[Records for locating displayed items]
start
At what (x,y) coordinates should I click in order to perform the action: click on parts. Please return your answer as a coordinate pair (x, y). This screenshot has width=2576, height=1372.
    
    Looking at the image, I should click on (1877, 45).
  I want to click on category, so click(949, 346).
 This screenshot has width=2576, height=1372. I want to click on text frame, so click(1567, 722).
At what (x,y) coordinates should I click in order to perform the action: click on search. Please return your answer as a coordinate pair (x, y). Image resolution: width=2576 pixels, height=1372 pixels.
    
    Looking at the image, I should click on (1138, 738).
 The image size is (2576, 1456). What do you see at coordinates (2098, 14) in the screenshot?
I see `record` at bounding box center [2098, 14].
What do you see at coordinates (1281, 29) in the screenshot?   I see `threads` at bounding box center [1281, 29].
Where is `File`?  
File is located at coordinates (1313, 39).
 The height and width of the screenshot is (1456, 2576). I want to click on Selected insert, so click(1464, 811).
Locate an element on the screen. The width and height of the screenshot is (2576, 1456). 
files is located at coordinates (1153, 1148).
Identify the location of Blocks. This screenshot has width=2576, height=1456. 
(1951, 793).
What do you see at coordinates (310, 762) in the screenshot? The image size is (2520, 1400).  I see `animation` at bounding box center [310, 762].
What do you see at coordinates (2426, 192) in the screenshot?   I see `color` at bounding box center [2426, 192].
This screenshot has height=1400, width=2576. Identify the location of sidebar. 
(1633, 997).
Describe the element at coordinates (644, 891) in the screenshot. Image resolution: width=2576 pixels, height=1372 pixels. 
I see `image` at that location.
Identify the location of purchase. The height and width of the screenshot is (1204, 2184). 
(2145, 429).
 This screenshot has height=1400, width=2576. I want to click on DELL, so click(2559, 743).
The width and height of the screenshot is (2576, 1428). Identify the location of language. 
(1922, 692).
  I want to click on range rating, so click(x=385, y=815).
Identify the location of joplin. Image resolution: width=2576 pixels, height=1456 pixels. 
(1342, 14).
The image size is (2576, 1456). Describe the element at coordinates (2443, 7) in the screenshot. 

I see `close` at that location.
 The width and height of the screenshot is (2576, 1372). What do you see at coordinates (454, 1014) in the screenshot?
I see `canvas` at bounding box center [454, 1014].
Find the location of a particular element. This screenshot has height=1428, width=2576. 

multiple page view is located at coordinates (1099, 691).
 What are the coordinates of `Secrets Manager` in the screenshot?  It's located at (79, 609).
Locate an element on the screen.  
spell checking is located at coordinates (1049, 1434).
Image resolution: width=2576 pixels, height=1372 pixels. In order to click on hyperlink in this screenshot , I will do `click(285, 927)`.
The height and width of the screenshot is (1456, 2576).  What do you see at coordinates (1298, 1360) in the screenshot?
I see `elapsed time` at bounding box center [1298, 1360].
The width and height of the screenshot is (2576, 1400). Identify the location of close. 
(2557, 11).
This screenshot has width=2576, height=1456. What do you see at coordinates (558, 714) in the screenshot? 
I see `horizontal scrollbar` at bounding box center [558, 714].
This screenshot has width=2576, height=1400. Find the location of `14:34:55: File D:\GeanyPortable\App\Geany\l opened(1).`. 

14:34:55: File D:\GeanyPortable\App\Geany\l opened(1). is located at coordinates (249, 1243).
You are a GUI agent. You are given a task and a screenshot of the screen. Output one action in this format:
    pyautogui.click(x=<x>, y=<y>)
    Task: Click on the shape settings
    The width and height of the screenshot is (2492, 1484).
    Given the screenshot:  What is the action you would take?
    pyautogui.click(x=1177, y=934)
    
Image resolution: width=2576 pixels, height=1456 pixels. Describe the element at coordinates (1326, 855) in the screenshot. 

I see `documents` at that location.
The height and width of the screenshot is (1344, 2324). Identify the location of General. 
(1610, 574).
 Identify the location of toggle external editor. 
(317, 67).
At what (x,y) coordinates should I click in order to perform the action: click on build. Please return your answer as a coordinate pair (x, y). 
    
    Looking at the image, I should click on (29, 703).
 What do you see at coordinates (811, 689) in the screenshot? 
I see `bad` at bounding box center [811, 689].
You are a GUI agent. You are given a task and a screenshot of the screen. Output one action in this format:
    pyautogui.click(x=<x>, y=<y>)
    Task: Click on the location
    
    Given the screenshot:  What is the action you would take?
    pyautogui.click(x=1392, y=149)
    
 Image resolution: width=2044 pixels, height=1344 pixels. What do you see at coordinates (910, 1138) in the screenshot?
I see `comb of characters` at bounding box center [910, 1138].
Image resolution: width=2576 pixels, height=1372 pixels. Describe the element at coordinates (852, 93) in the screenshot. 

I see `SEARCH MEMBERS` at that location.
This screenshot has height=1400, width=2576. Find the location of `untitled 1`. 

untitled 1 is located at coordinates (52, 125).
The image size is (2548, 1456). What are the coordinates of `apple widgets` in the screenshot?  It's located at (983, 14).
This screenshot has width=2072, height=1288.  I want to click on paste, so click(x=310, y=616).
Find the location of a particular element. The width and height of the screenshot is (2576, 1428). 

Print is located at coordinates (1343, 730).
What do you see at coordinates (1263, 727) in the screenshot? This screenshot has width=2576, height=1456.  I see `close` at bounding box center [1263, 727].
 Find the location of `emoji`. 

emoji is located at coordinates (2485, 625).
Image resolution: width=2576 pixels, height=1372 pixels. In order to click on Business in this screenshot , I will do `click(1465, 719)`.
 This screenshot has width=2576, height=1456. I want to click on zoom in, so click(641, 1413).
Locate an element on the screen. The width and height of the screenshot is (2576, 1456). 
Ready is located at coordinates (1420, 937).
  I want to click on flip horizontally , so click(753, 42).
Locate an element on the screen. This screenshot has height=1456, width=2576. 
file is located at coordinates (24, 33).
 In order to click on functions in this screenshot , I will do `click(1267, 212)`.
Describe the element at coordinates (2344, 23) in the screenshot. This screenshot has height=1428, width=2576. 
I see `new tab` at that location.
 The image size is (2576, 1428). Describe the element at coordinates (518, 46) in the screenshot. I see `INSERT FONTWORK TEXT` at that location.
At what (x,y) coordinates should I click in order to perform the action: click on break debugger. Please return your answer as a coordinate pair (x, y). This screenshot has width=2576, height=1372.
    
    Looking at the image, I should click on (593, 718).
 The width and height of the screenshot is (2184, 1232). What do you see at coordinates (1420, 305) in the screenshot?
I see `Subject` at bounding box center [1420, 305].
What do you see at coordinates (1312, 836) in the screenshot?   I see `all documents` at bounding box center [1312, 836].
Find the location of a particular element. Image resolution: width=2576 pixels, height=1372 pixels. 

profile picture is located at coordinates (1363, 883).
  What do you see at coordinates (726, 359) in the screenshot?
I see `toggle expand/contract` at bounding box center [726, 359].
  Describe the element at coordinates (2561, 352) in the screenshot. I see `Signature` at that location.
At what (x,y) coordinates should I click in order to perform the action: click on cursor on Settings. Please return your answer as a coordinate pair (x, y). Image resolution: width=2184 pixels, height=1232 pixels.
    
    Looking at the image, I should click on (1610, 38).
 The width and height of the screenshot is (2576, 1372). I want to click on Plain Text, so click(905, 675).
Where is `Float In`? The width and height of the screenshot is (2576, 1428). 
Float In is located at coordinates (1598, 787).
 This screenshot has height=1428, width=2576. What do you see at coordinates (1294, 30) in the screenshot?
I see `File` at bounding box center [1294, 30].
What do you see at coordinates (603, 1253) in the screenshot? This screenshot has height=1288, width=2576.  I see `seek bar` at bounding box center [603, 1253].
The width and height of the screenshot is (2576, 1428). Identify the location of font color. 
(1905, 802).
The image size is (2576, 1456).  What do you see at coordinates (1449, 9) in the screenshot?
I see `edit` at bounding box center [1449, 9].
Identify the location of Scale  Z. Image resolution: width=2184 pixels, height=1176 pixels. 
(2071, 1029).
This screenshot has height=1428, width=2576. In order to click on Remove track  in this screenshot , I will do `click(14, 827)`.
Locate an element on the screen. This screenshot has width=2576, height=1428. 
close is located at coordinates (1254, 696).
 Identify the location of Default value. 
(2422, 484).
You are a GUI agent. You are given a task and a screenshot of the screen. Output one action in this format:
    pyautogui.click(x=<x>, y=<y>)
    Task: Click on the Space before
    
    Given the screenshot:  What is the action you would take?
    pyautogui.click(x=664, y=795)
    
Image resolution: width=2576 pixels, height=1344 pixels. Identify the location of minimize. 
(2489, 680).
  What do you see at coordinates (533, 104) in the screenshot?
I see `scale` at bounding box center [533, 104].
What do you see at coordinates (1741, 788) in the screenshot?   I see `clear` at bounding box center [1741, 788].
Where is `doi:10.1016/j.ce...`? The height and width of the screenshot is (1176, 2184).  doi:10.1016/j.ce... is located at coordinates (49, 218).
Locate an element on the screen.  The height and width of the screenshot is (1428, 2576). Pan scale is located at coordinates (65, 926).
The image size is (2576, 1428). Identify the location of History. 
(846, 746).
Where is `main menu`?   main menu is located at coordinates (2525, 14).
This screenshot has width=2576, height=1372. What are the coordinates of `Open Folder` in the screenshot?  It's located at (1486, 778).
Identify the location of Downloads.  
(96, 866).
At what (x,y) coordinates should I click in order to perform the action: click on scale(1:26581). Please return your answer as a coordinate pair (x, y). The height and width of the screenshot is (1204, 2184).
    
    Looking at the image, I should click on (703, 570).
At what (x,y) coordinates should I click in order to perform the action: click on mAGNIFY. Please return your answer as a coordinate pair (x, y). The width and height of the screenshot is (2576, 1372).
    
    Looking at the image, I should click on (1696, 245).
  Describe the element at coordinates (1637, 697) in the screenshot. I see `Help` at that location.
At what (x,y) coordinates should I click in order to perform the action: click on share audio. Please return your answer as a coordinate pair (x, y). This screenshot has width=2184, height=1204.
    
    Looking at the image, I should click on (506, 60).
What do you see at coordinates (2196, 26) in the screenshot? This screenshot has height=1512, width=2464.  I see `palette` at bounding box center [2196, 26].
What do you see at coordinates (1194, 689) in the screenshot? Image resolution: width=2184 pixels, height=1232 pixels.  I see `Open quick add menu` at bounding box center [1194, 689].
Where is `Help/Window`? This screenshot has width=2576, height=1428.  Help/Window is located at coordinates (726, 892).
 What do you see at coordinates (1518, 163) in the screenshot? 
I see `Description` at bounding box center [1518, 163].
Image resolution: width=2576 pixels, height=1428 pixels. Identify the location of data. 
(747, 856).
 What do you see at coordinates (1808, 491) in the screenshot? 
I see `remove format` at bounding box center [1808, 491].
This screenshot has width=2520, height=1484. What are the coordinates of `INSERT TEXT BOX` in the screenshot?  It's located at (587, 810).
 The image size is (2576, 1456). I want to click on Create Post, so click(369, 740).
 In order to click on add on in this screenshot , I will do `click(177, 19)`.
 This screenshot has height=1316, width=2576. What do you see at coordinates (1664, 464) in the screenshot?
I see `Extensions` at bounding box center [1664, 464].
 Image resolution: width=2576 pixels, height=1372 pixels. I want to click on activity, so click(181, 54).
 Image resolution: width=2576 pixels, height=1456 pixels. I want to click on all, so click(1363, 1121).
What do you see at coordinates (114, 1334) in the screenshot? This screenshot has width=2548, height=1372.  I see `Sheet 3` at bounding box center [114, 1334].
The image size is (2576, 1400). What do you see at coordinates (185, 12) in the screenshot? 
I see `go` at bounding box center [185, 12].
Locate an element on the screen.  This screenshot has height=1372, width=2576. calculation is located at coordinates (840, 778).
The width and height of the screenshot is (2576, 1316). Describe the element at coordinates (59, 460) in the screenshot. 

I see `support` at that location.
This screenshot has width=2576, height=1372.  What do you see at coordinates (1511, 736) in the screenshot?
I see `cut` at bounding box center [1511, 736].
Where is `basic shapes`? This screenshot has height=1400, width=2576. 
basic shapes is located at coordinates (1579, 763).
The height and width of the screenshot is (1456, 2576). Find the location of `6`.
end
> _Request_
Pick out and copy every line above that contains the string "Help", matching its case exactly.

> _Task result_
  Describe the element at coordinates (1637, 697) in the screenshot. I see `Help` at that location.
Where is `Help/Window`? This screenshot has width=2576, height=1428.  Help/Window is located at coordinates (726, 892).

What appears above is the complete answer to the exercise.